(Stored data)
■ ■ ■

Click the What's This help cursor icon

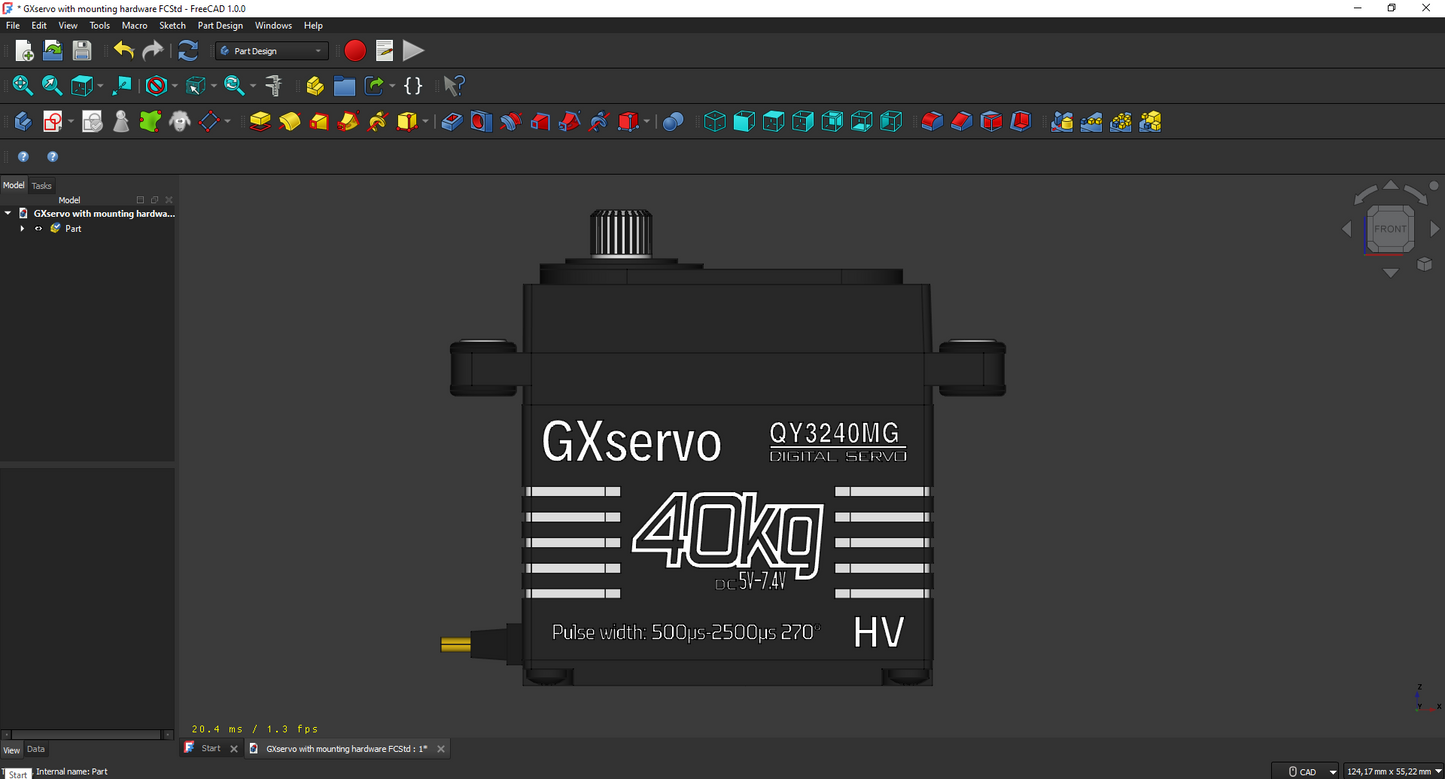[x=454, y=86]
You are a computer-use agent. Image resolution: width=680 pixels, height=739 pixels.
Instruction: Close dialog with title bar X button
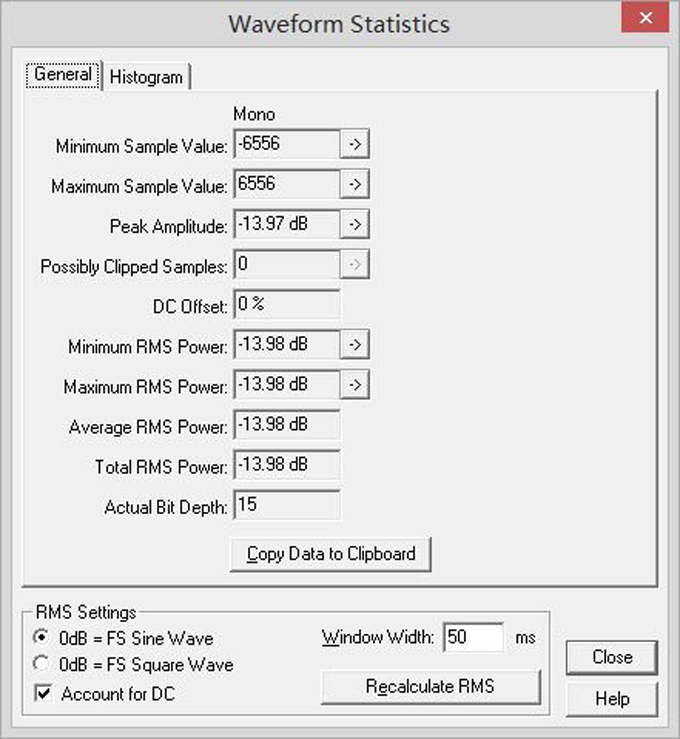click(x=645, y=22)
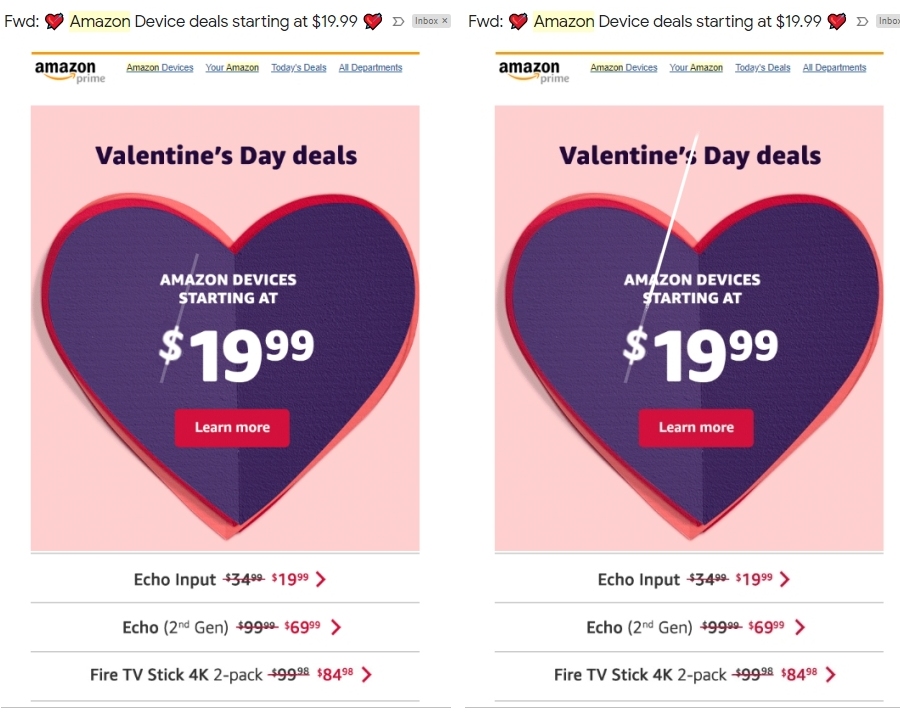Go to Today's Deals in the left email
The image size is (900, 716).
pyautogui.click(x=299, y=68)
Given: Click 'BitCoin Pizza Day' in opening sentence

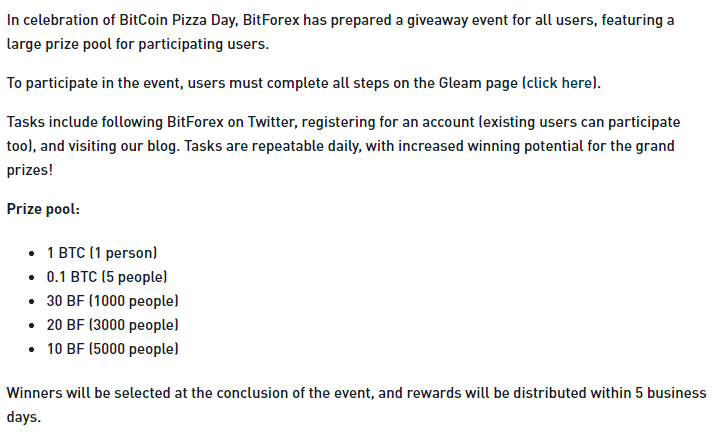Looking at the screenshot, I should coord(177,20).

■ ■ ■

Your task
Only the lines from the line with "Given: Click 'BitCoin" through the end of the entries above, copied exactly and with both ends included, belong in the response; the pictures do not.

Result
Given: Click 'BitCoin Pizza Day' in opening sentence

Looking at the screenshot, I should coord(177,20).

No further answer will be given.